The next useful modules are not glamorous. I want an internal-link graph, route-readiness runner, image-alt gate, sitemap/feed/llms consistency checker, and a stronger bridge from ContentOS source packs into publish-readiness scoring.

That is the pattern I want to keep: build a small deterministic layer, prove it on my own site, publish the code, write the canonical note, and then distribute the idea through Medium, LinkedIn, Habr, VC.ru, X, and Substack only after gregshevchenko.com is the source of record.

FAQ

Questions I expect

Is geo-audit a replacement for Screaming Frog or Sitebulb?

No. It is an inspectable AI Search visibility audit layer. Enterprise crawlers still matter for large-scale crawling, log-file analysis, and advanced technical SEO workflows.

Does the public repo contain API keys?

No. Public users bring their own keys through local environment variables or a gitignored .env file. The public repository should contain placeholders and documentation, not real credentials.

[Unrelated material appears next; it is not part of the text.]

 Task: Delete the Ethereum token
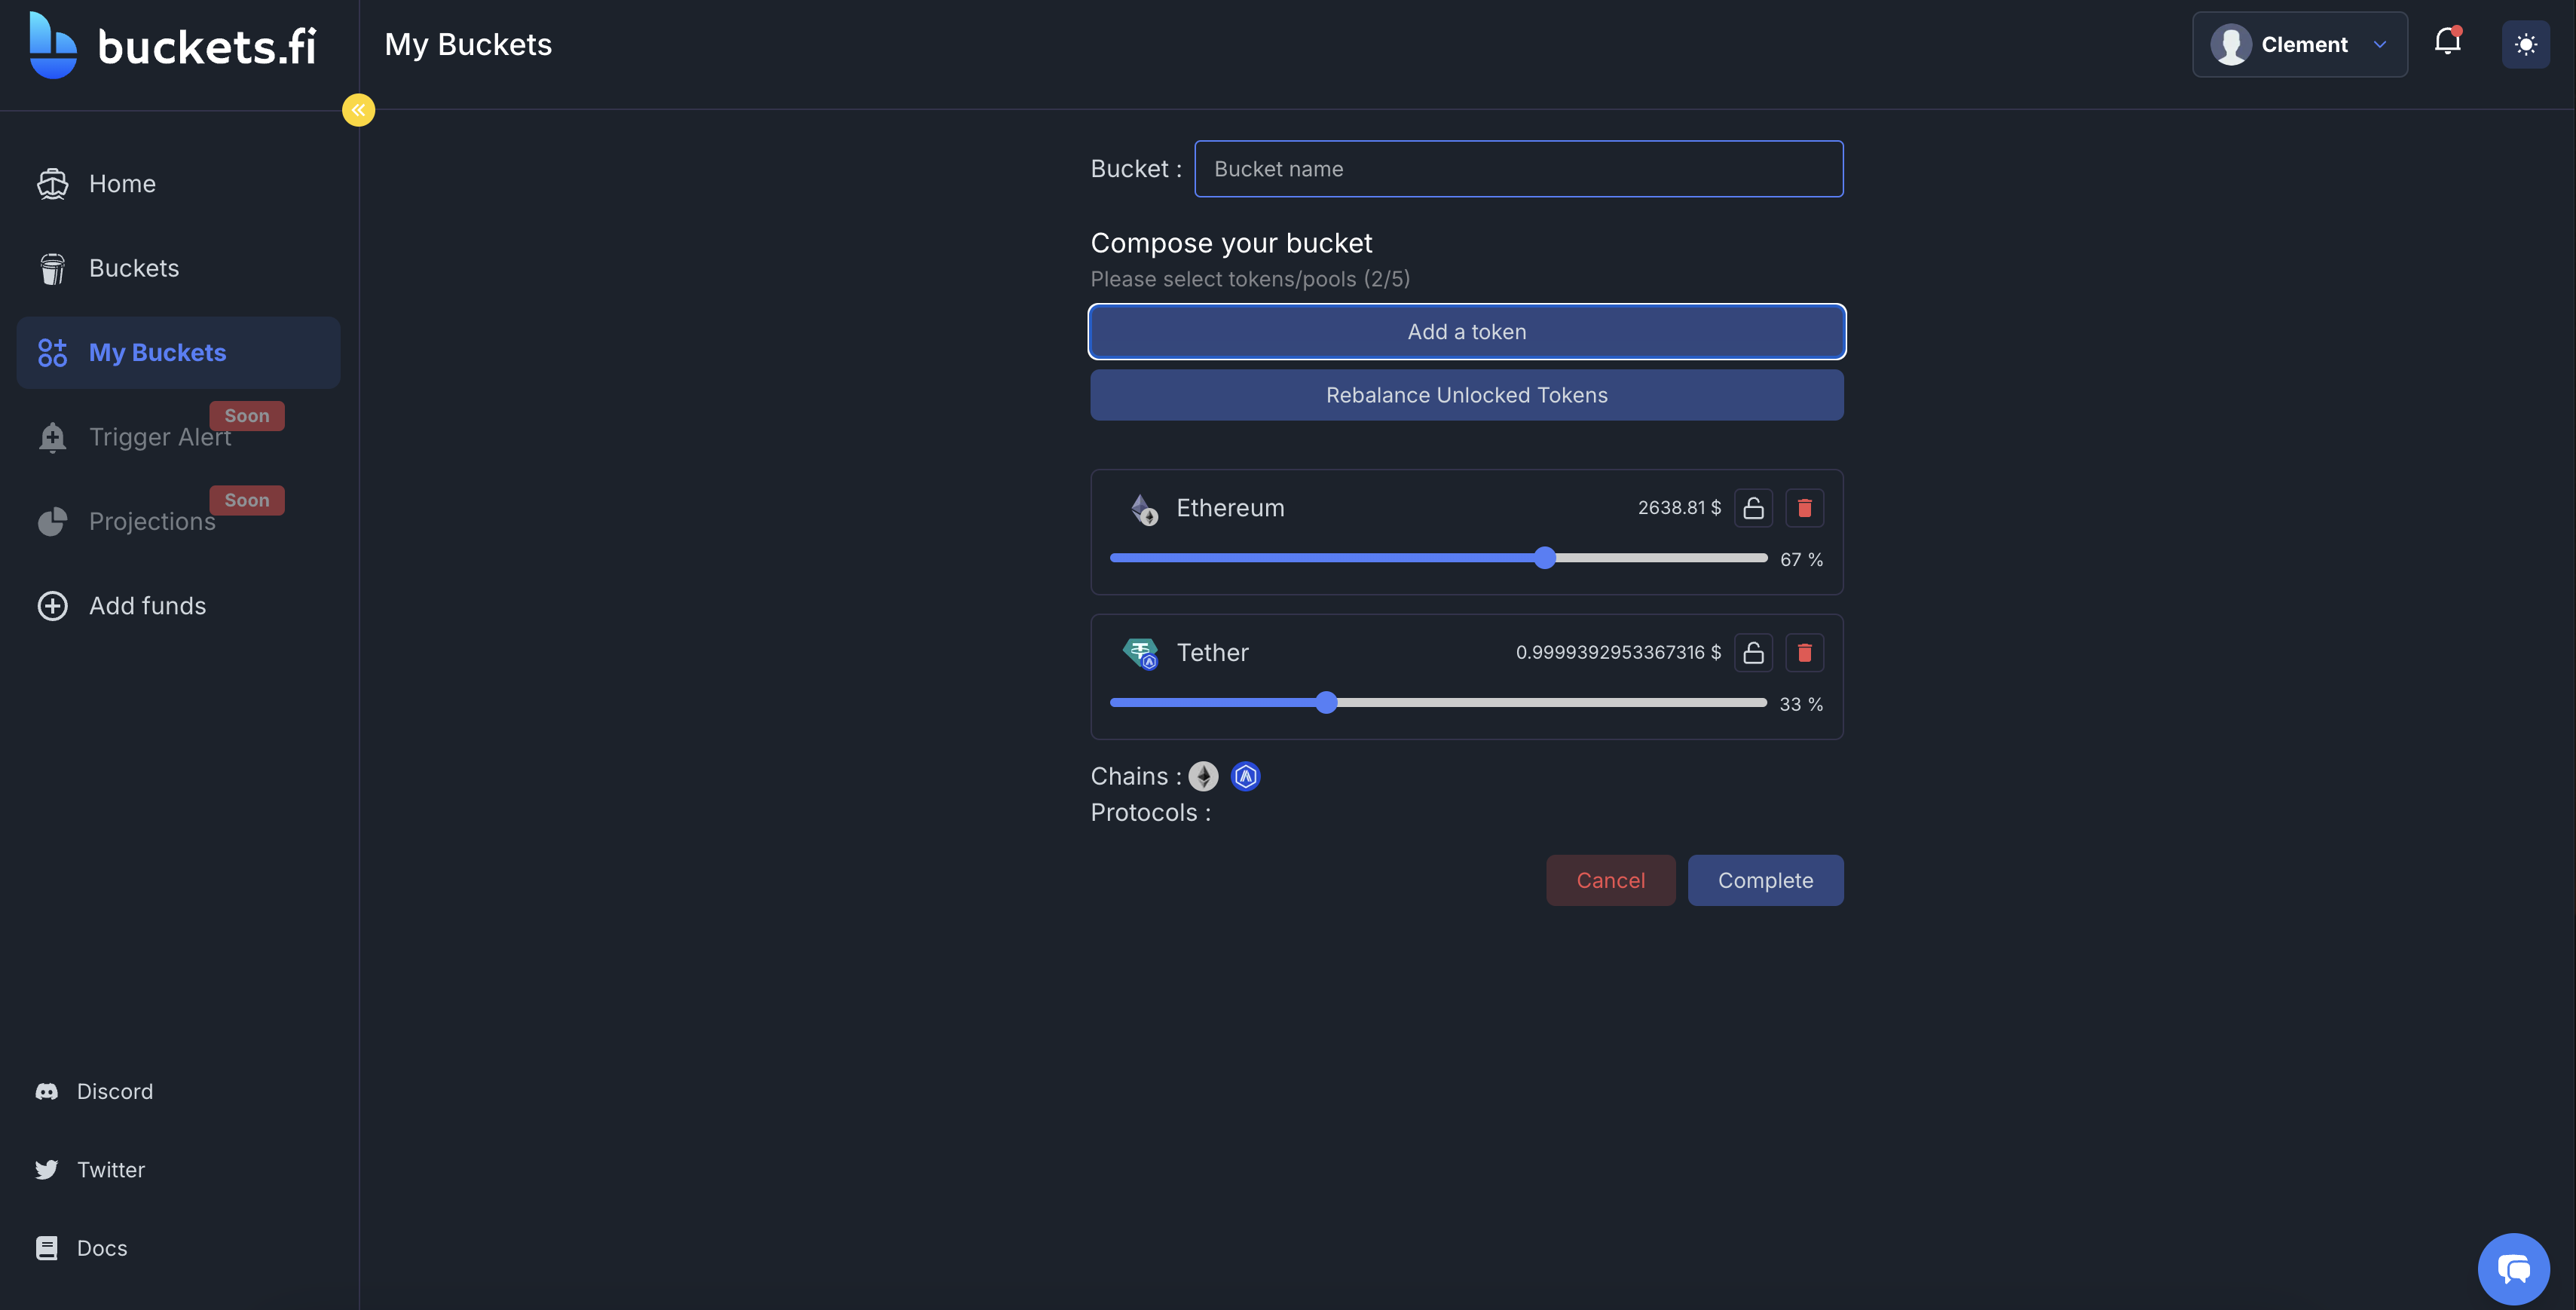(1804, 508)
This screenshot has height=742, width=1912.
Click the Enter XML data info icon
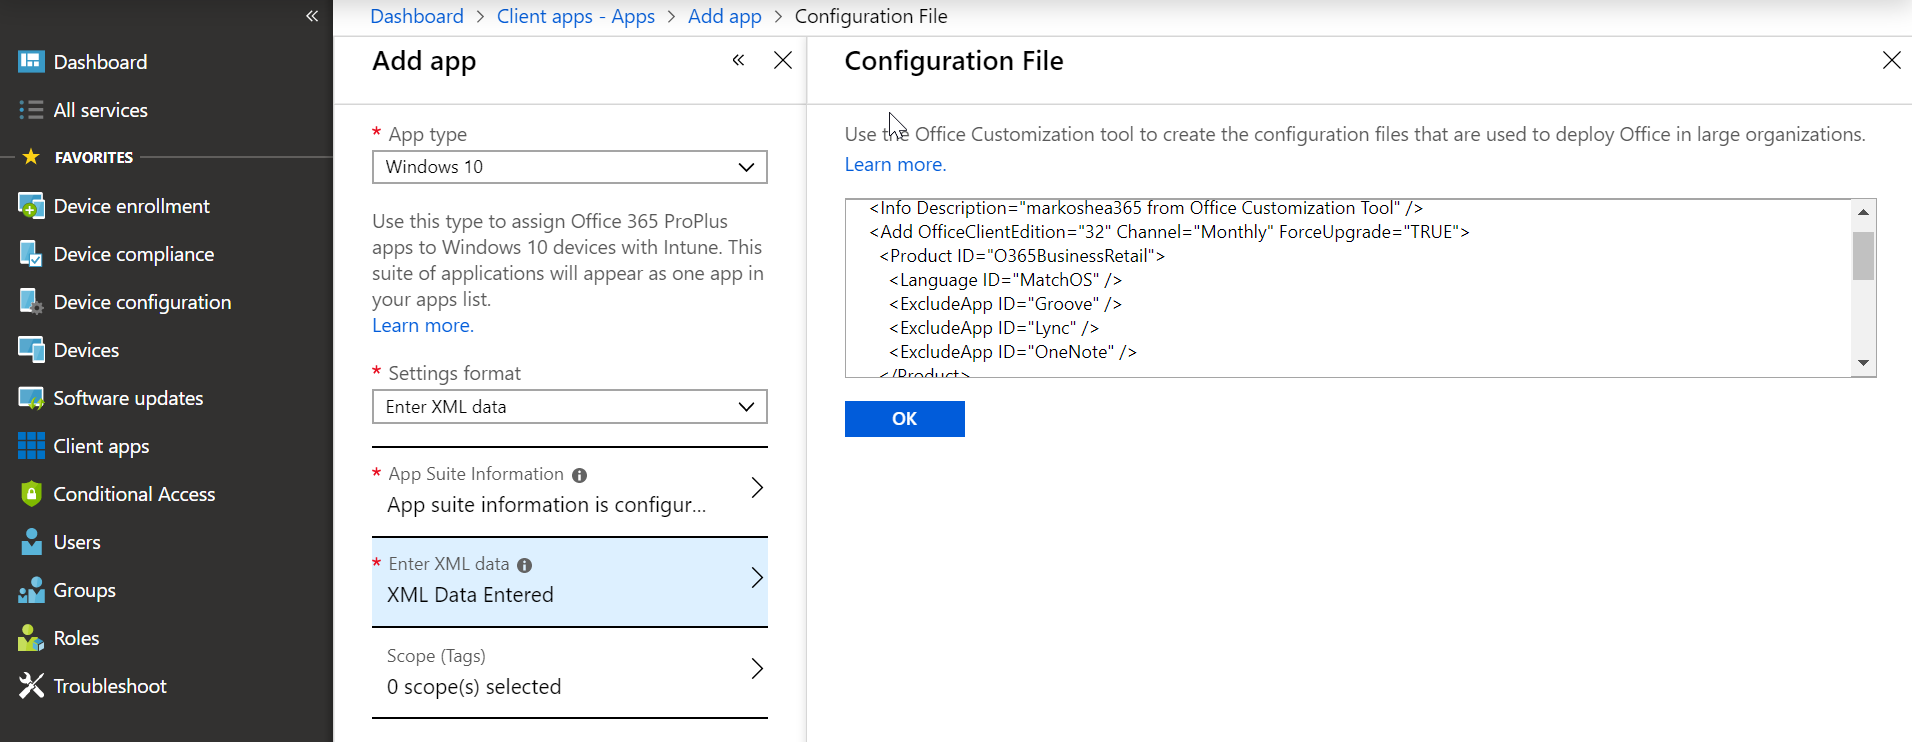[x=524, y=565]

Can the tool run without paid APIs?

Yes. The deterministic modules run without paid API keys. Optional keys unlock richer brand-mention, PageSpeed, and provider-specific checks.

Why start with crawl and head/schema gates?

Because LLM scoring is less useful when the page is missing canonical tags, titles, descriptions, JSON-LD, or crawlable routes. Deterministic checks remove preventable noise first.

How does this connect to ContentOS?

ContentOS governs the content production corridor. geo-audit checks whether the published site layer is technically clean enough for measurement, distribution, and AI Search visibility work.